As of Tuesday 8th October:
EUR: Net-short exposure dropped to its most bearish level in 4-months. Gross short exposure remains near a 4-month high, although last week’s increase of bearishness was a function of both longs and shorts closing out. Yet, whilst positioning doesn’t scream a sentiment extreme, EUR/USD rallied nearly 1% between Tuesday’s close (when the report was compiled) and Friday’s high on progress with US-China trade talks. So, is the low in? Perhaps, but I’m not currently convinced from this alone. There’s still a long way to go on trade talks and traders remains net-short on the Euro. So until we see a material pick-up with gross longs and closure of shorts, it’s probably better to assume the trend remains bearish.
GBP: Over the past three weeks we’ve seen gross longs increase and gross shorts decreased; albeit by a small amount but it has allowed net-short exposure to fall to a 3-month low. Given the 4% rally on cable over Thursday and Friday on Brexit developments, we’d expect net-short exposure to fall notably, assuming traders still think there’s chance of a deal before 31st of October. And looking at the cycles of net-short exposure, it’s plausible that the low was in around mid-August.
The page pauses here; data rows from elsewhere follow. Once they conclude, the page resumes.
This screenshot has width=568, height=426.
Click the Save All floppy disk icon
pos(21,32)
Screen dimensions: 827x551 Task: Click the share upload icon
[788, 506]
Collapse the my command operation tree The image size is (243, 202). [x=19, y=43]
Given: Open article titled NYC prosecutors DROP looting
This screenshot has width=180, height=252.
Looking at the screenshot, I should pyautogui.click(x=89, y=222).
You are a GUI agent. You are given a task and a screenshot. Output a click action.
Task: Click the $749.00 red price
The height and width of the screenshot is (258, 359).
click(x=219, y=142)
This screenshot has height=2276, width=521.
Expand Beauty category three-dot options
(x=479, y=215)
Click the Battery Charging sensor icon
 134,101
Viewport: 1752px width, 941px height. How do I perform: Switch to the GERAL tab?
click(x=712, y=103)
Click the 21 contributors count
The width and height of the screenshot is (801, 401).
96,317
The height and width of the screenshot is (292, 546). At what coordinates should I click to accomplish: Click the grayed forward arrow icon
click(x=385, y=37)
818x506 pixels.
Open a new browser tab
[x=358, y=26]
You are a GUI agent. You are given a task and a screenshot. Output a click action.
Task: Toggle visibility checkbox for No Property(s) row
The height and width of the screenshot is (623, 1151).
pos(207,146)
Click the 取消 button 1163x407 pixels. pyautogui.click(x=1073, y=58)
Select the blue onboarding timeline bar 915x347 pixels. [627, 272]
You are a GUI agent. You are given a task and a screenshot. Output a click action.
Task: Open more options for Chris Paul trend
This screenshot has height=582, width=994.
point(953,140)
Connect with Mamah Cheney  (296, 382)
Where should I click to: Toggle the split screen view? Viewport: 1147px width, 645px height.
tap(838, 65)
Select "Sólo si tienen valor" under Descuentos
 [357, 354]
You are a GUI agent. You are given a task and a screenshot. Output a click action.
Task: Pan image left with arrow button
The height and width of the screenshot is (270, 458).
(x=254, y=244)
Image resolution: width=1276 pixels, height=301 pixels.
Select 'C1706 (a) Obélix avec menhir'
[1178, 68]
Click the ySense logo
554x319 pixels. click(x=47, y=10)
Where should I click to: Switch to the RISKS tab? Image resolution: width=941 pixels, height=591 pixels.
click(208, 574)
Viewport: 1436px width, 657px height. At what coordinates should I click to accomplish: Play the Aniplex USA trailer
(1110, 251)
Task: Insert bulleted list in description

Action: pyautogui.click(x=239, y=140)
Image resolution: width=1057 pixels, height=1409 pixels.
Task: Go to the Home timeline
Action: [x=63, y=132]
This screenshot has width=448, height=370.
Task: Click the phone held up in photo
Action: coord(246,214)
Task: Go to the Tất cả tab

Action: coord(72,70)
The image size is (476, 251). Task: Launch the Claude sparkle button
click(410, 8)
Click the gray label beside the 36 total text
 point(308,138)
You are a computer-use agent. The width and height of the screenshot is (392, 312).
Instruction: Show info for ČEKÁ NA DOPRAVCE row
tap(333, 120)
As of Tuesday 8th October:
WTI: Net-long exposure declined for a fourth consecutive week, taking bullish exposure for large speculators to their least bullish in 4-months. However, managed funds (pictured above) saw bullish net-long exposure fall to a 9-month low. Gross shorts are at their most bearish level since January, adding +36.9k contracts last week alone (or over +75k over the past three weeks) so some funds may have been squeezed following the missile attack on an Iranian oil tanker on Friday. Yet with volatility remaining relatively low following the attack, some funds may see the bounce as a reason to add to shorts unless geopolitical tensions rise, or we see another supply shock to make prices truly rally.